For the time being, this is worked around by adding an extra commit to
the trunk (and removing it from the converted repository later):

$ export CVSROOT=/var/cvsroot
$ cvs checkout gentoo-x86
$ cd gentoo-x86
$ for file in $(find . -type d -name CVS -prune -o -type f -print); do echo >>${file}; done
$ cvs commit -m "extra commit in trunk"
Comment 1 Alec Warner (RETIRED) archtester gentoo-dev Security 2021-08-04 18:30:37 UTC
Rich0, ulm@ asked that you weigh in on this.

-A
Comment 2 Ulrich Müller gentoo-dev 2021-08-04 18:36:35 UTC
A copy of the repo is on Github: https://github.com/ulm/gentoo-x86-historical
Comment 3 Ulrich Müller gentoo-dev 2021-08-25 07:40:32 UTC
IMHO we should keep both conversions under repo/gentoo/. Not sure what names are best, maybe historical-1 and historical-2?

Replacing historical.git by the new repo may be confusing, especially if people have this location as a git-remote and try to pull from it.
Comment 4 Michał Górny archtester Gentoo Infrastructure gentoo-dev Security 2021-08-25 07:47:49 UTC
historical-ulm ;-)
Comment 5 Ulrich Müller gentoo-dev 2021-08-26 07:23:58 UTC
I have pushed the new repo to archive/repo/gentoo-2.git.

Should repo/gentoo/historical.git be moved to archive/repo/gentoo-1.git now?
Comment 6 Ulrich Müller gentoo-dev 2022-01-09 11:25:14 UTC
(In reply to Ulrich Müller from comment #5)
> Should repo/gentoo/historical.git be moved to archive/repo/gentoo-1.git now?

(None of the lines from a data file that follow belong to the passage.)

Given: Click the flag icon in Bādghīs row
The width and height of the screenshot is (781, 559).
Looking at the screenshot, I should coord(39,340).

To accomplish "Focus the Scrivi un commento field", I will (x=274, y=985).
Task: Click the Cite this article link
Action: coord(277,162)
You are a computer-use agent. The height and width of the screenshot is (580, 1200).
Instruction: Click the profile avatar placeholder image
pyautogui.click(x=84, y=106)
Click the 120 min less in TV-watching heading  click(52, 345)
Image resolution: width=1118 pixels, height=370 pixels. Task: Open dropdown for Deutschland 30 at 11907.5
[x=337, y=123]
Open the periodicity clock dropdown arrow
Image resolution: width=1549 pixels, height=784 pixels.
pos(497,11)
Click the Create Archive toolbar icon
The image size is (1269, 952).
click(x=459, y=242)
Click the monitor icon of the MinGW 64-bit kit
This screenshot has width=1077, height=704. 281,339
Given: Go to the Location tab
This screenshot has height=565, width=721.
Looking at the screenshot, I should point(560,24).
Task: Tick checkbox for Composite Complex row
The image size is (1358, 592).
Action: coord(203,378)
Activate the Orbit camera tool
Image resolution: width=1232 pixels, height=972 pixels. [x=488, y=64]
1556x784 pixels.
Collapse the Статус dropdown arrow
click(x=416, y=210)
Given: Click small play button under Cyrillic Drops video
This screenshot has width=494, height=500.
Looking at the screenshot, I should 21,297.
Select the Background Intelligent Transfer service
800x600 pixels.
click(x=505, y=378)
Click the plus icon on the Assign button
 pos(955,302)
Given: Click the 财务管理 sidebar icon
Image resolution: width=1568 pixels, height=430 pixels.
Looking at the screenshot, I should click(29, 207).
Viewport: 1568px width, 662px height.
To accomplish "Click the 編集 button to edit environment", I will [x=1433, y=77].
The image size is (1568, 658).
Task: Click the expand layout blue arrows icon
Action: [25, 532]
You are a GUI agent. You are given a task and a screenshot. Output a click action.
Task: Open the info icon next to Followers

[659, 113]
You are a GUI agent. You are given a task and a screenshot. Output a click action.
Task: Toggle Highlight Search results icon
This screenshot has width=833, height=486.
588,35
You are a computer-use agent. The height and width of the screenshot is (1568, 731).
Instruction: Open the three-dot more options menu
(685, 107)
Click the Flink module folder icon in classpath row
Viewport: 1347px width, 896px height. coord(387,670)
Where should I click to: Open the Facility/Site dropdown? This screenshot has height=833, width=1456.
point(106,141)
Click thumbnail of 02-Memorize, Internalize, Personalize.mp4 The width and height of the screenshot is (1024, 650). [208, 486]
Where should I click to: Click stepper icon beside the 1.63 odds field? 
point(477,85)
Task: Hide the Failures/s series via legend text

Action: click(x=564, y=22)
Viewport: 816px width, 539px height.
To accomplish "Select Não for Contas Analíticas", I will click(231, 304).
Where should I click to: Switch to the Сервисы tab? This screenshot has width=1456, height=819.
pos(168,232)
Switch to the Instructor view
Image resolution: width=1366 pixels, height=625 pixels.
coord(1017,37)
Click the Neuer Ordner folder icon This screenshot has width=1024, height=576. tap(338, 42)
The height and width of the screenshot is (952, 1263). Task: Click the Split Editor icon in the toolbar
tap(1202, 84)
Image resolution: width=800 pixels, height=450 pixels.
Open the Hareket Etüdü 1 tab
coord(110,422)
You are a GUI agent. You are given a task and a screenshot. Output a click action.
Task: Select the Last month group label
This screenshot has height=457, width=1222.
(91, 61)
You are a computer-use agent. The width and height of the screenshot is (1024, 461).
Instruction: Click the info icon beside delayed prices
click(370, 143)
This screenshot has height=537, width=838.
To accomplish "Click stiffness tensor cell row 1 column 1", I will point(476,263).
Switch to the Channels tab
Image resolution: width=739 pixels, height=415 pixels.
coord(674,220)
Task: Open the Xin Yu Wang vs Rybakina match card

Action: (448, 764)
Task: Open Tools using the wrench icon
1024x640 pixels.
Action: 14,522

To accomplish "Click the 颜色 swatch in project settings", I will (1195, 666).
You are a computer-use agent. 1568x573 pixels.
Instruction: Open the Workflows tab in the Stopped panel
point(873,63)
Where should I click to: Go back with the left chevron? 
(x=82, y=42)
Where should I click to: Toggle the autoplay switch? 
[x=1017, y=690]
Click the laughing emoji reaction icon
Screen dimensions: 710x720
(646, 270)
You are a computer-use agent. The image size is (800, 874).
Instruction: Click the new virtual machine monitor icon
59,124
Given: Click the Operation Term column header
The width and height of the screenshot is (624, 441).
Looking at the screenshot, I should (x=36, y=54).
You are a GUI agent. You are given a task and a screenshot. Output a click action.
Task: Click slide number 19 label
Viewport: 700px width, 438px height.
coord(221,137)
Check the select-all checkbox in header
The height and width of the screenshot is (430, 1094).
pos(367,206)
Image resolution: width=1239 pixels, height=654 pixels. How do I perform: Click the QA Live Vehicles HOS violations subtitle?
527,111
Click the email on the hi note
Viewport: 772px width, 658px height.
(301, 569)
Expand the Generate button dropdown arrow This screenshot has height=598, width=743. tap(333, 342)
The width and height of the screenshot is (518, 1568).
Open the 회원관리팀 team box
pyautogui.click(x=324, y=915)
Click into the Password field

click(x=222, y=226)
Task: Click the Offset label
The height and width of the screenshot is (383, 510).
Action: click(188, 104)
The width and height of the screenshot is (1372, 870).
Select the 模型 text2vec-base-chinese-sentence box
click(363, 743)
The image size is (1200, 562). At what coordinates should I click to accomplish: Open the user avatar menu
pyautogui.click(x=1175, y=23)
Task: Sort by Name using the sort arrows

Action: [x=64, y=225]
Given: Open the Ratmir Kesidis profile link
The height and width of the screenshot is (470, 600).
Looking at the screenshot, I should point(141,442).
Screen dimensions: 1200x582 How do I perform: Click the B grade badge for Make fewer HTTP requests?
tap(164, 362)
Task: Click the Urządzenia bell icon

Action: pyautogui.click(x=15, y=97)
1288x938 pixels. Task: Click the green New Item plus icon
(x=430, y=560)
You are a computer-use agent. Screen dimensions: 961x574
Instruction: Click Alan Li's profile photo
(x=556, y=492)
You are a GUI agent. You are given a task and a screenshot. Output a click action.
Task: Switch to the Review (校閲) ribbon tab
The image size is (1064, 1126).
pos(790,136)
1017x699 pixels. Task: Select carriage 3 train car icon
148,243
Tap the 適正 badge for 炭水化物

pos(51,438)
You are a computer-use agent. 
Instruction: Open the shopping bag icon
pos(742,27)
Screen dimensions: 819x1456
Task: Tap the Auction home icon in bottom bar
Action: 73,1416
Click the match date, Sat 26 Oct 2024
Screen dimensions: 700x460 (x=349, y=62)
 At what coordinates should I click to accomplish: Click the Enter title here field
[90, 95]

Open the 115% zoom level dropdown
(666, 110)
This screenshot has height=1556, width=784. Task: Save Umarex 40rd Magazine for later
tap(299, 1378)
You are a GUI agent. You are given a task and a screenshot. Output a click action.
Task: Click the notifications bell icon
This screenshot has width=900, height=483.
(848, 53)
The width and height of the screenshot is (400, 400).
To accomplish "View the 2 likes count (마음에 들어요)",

Ping. Can we do this please? People get confused about which one is the newer one.
Comment 7 Alec Warner (RETIRED) archtester gentoo-dev Security 2022-01-24 22:40:15 UTC
(In reply to Ulrich Müller from comment #6)
> (In reply to Ulrich Müller from comment #5)
> > Should repo/gentoo/historical.git be moved to archive/repo/gentoo-1.git now?
> 
> Ping. Can we do this please? People get confused about which one is the
> newer one.

To clarify, I can rename /repo/gentoo/historical.git to /archive/repo/gentoo-1.git but then...should there be a repo at 'historical.git'? Or is the goal to just have 2 archive repos?

-A
Comment 8 Ulrich Müller gentoo-dev 2022-01-24 23:53:55 UTC
I'd say just rename it.

If it's easy to do, gentoo/historical.git could redirect to archive/repo/gentoo-1.git, but IMHO that's in the "nice to have" category.
Comment 9 Ulrich Müller gentoo-dev 2022-03-29 18:13:41 UTC
Ping.

Could the last missing step be done please, namely renaming of repo/gentoo/historical.git to archive/repo/gentoo-1.git? The current layout is confusing.